▶ **Text shown**

────

ED_PSYCH-581-s.dai-2025-04-11-05-53-34
Title of Course [Machine Learning Applications in Education ]
Prefix and Number [ED_PSYCH 581]
Semester and Year [Spring 2026]
Number of Credit Hours [3]
Prerequisites [ED_RES 565 Quantitative Research]
Recommended Preparation [ED_PSYCH 569 Seminar in Quantitative Techniques in Education]
Course Details
Day and Time: Thursday, 4:10 PM – 7:00 PM
Meeting Location: Cleveland Hall 63
Instructor Contact Information
Instructor Name: Shenghai Dai
Instructor Contact Information:
- Office: Cleveland Hall 354
- Phone: (509) 335-0958
- Email: s.dai@wsu.edu
Instructor Office Hours: Thursdays: 2:00 – 4:00 PM or by appointment
TA Name: [tbd]
TA Contact Information: [office location, phone, email]: [tbd]
TA Office Hours: [tbd]
Course Description
Ed Psych 581 aims to introduce classical and novel machine learning methods and their applications in broad educational contexts. Major topics include statistical learning, predictions with linear regressions, regularization methods including shrinkage (LASSO, RIDGE, and Elastic Net) and dimension reduction methods (principal component partial least squares), classification with logistic regression and discriminant functions, cross-validation and bootstrapping, tree-based methods (decision trees, bagging, boosting, random forests), support vector machines, deep learning and neural networks, and unsupervised learning.
The course will primarily consist of lectures and practical exercises based on the assigned readings and examples. Each topic will be introduced with a lecture, followed by a prompted real data example and reflection on the topic discussed. During the semester, you are expected to complete readings prior to class, engage in practice and discussion during class periods, and complete several assignments. You are expected to select a topic of your interest within your area of research and provide in-depth analysis in both written and oral forms (see more detail below under Research Project). You are expected to actively participate and build on the knowledge previously acquired and to gain technical foundations necessary to be consumers and contributors to applied and methodological research using structure equations and/or latent variable models.

────

▶ **Dataset extract**
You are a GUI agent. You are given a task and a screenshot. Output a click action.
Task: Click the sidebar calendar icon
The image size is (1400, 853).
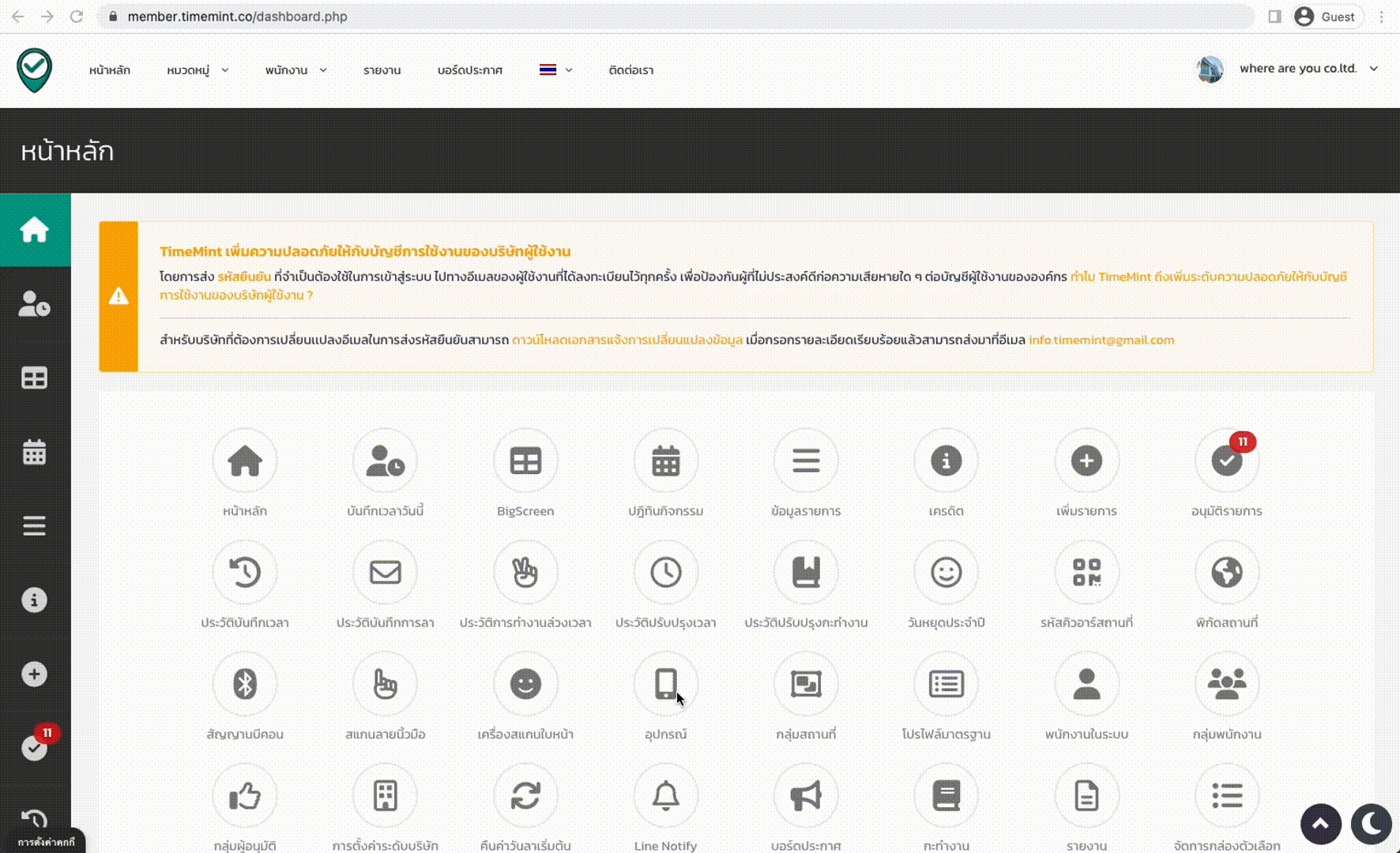tap(34, 453)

────

▶ **Task instructions**
Please resume the machine learning course syllabus after its final sentence and carry it forward.

▶ **Output of the exercise**
Course Materials
Books
- James, G., Witten, D., Hastie, T., & Tibshirani, R. (2021). An introduction to statistical learning (2nd Ed.). New York: Springer. Free online access: https://www.statlearning.com/
- Khine, M. S. (2024). Machine Learning in Educational Sciences. Springer Nature Singapore. Free online access: https://link.springer.com/book/10.1007/978-981-99-9379-6
Other Materials:
Recommended Other Book
- American Psychological Association (2019). Publication manual of the American Psychological Association (7th ed.). Washington, D. C.: Author.
Suggested Readings (for assigned readings, see Tentative Class Schedule)
- Reviews of Machine Learning in Education
- Hilbert, S., Coors, S., Kraus, E., Bischl, B., Lindl, A., Frei, M., ... & Stachl, C. (2021). Machine learning for the educational sciences. Review of Education, 9(3), e3310.
- Albreiki, B., Zaki, N., & Alashwal, H. (2021). A systematic literature review of student performance prediction using machine learning techniques. Education Sciences, 11(9), 552.
- Technical Notes on Machine Learning Methods
- Murphy, K. P. (2012). Machine learning: A probabilistic perspective. MIT Press.
- Luan, J., Zhang, C., Xu, B., Xue, Y., & Ren, Y. (2020). The predictive performances of random forest models with limited sample size and different species traits. Fisheries Research, 227, 105534.
- Zhou, D.-X. (2013). On grouping effect of elastic net. Statistics & Probability Letters, 83(9), 2108–2112.
- Zou, H., & Hastie, T. (2005). Regularization and variable selection via the elastic net. Journal of the Royal Statistical Society: Series B (Statistical Methodology), 67(2), 301–320.
- Applications of Machine Learning in Education
- Regressions
- Immekus, J. C., Jeong, T. S., & Yoo, J. E. (2022). Machine learning procedures for predictor variable selection for schoolwork-related anxiety: evidence from PISA 2015 mathematics, reading, and science assessments. Large-scale Assessments in Education, 10(1), 1-21.
- Gorostiaga, A., & Rojo-Álvarez, J. L. (2016). On the use of conventional and statistical-learning techniques for the analysis of PISA results in Spain. Neurocomputing, 171, 625-637.
- Regularization Methods
- Dai, S., Hao, T., Ardasheva, Y., Ramazan, O., Danielson, R., & Austin, B. (2023). PISA reading achievement: Identifying predictors and examining model generalizability for multilingual students. Reading and Writing. 36, 2763-2795.
- Ramazan, O., Dai, S., Danielson, R., Ardasheva, Hao, T., & Y. Austin, B., (2023). Students’ 2018 PISA reading self-concept: Identifying predictors and examining model generalizability for emergent bilinguals. Journal of School Psychology. 101, 101254.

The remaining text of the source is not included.